As a scientist with a PhD from Stanford University and a Stanford Biodesign Fellow, Ben decided to channel his frustrations to understanding fertility and conception. He was frustrated by the lack of good and credible home-based solutions for couples that preserved the privacy of the process. He wanted this to change.
After developing a good understanding of fertility through researching this space and speaking with top fertility scientists and clinicians, Ben teamed up with a couple of engineers to start twoplus fertility. They aim to look for ways to improve the likelihood of conception for couples anywhere in the world.
twoplus fertility’s approach is simple: “We want to build products that couples like Ben and his spouse would use.”
Our first product, the twoplus sperm guide, focuses on a key aspect of natural fertility: improving sperm transport for fertilization. Men of this generation carry about half the number of sperms compared to men from 40 years ago(1). Coupled with the fact that most sperm don’t make it very far into the female reproductive tract(2), the twoplus sperm guide is designed to get as many sperm as possible to the right location within the vaginal tract for conception.

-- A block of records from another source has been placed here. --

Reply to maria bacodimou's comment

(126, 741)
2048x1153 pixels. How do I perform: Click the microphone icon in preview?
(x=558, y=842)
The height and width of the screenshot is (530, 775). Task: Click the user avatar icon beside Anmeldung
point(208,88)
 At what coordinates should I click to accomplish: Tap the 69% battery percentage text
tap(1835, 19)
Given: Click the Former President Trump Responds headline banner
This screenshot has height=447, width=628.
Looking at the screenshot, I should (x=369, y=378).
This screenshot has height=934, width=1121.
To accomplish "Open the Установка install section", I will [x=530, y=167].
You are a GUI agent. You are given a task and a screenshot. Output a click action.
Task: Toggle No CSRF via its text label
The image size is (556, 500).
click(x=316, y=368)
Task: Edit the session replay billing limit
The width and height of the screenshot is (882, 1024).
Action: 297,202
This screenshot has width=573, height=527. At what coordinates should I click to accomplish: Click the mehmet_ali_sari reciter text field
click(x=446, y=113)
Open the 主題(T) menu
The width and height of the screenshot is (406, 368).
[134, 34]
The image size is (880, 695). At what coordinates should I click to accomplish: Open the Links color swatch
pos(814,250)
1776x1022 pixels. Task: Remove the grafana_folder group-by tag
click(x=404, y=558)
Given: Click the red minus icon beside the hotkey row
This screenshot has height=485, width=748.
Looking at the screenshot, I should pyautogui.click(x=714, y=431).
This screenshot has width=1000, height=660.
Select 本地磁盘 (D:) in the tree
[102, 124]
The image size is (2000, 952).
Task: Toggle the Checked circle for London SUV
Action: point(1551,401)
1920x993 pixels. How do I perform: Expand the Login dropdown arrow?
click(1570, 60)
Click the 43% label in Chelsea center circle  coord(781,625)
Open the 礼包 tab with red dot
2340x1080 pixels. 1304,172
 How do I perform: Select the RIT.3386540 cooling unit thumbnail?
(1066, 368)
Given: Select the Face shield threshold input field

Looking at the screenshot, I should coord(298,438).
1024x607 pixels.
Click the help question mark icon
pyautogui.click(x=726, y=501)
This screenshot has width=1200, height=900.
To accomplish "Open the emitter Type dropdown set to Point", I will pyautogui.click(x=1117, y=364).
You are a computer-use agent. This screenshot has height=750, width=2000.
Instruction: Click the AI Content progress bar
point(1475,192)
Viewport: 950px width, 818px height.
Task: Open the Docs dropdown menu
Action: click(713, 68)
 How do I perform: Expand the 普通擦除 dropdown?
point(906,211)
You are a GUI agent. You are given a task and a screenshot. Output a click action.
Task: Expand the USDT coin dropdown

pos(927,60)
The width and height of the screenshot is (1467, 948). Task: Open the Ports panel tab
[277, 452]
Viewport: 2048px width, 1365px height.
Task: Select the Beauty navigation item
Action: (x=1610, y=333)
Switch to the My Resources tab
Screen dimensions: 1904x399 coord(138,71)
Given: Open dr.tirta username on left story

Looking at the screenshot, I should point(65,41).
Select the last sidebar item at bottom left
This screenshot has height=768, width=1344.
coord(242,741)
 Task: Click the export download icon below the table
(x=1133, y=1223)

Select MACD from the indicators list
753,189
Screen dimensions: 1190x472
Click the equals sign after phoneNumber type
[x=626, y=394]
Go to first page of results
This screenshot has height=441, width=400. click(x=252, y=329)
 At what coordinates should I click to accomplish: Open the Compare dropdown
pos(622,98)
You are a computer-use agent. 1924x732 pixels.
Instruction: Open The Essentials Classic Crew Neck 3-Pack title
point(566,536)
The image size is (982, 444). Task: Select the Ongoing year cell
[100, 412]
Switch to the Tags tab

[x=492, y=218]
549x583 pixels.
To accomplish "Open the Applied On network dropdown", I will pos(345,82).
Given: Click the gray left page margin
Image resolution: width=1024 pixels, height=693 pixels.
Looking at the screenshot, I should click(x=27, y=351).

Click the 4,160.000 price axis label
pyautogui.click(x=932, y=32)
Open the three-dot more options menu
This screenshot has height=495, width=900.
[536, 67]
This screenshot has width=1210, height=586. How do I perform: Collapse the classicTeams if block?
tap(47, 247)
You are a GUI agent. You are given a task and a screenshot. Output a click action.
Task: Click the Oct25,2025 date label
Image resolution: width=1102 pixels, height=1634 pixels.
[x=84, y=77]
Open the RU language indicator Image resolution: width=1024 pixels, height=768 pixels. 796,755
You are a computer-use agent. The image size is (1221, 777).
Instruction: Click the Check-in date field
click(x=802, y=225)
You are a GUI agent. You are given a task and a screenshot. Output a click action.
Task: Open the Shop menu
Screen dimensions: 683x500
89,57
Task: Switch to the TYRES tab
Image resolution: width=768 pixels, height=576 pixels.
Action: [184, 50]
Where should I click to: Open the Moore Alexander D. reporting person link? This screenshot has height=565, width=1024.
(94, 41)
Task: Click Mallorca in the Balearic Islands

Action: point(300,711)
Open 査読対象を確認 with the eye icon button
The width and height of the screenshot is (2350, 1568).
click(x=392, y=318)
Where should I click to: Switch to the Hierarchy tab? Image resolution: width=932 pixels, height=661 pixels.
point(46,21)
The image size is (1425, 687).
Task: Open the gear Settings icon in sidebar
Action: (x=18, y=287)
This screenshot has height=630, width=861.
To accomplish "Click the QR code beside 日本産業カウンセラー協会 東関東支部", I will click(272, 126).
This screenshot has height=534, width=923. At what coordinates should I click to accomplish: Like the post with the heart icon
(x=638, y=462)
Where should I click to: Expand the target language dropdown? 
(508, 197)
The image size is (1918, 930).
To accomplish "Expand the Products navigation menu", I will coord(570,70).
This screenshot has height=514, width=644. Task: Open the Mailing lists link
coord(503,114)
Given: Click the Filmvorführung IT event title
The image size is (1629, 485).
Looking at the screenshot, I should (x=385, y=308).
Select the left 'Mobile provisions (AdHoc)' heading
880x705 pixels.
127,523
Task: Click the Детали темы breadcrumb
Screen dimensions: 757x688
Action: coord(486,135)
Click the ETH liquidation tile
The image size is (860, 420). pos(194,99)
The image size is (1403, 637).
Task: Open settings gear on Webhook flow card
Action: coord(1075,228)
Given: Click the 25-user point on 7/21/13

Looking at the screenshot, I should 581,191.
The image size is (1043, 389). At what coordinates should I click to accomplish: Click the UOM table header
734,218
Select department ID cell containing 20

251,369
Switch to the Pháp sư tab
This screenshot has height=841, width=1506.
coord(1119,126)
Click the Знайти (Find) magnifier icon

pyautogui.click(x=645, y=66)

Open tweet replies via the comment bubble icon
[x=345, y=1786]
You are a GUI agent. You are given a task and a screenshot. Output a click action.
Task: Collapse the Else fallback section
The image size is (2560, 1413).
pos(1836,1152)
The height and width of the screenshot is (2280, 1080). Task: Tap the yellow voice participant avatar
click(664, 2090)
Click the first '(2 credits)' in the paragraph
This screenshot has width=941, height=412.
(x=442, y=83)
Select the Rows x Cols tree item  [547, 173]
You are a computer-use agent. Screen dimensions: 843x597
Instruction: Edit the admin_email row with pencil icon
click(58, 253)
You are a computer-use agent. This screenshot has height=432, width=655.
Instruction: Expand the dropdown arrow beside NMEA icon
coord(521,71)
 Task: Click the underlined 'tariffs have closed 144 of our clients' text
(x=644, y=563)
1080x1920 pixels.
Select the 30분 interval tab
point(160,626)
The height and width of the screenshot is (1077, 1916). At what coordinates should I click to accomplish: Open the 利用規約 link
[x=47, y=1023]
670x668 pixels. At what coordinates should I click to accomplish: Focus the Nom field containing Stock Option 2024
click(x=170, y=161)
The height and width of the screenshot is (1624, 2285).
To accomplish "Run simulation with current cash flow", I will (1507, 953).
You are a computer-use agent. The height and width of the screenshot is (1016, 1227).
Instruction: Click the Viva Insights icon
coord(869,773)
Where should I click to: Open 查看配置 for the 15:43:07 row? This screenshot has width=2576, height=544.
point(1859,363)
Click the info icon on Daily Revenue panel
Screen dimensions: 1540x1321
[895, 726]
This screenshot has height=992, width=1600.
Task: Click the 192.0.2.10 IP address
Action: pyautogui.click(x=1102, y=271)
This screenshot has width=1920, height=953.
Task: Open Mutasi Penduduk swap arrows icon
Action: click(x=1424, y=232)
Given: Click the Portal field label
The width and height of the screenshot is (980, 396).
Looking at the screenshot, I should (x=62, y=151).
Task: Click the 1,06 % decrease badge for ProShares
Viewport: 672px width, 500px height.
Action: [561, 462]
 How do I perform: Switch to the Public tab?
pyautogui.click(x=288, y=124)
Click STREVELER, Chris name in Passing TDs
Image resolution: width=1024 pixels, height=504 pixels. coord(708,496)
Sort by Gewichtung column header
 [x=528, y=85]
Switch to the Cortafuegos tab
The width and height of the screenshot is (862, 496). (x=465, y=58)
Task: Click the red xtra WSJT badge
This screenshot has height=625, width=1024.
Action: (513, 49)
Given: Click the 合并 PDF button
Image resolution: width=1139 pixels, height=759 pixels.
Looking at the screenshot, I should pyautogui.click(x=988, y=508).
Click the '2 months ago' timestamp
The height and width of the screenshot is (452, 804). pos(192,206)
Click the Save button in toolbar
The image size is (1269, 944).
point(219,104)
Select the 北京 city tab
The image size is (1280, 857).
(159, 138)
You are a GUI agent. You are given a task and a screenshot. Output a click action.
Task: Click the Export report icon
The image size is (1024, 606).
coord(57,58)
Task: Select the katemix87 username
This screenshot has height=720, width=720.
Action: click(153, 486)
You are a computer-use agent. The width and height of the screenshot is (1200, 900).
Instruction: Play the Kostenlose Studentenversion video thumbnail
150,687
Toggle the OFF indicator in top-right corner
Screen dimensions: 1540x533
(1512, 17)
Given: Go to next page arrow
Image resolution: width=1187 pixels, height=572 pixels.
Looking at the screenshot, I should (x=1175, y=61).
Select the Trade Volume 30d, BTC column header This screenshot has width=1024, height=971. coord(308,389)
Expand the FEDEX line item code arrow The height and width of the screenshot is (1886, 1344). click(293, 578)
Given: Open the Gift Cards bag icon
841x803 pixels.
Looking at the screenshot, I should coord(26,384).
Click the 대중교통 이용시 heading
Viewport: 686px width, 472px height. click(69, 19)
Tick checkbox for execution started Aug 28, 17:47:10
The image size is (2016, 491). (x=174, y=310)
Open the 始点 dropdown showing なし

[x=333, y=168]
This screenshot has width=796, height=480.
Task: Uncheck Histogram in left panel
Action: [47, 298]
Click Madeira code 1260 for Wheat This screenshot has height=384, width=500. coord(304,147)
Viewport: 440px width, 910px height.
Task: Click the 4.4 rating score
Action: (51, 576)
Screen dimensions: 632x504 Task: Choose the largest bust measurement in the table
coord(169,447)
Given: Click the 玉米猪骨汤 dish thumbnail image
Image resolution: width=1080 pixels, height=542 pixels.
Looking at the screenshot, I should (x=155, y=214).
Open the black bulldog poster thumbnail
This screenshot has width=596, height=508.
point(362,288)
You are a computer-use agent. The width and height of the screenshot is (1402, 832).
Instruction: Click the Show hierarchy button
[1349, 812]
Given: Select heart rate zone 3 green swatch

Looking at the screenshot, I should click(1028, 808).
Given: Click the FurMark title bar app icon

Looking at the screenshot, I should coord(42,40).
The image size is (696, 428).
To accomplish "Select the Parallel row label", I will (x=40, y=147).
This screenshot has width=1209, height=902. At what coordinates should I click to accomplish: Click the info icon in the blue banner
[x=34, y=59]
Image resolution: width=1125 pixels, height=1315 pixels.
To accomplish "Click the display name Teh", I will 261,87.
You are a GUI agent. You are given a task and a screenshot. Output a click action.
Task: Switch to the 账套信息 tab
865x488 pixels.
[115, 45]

The team took over two years to develop the technology behind twoplus sperm guide. The process had been long and arduous. However, it was all worth the effort when twoplus welcomed the first baby born using its technology. Having hit that milestone, Ben now wants twoplus to aim higher: “We want to help 1 million couples conceive over the next 10 years.”
1. H. Levine et al., "Temporal trends in sperm count: a systematic review and meta-regression analysis," Human Reproduction Update, vol. 23, no. 6, pp. 646-659, 2017.).
2. reference-S. S. Suarez and A. A. Pacey, "Sperm transport in the female reproductive tract," Human Reproduction Update, vol. 12, no. 1, pp. 23-37, 2005.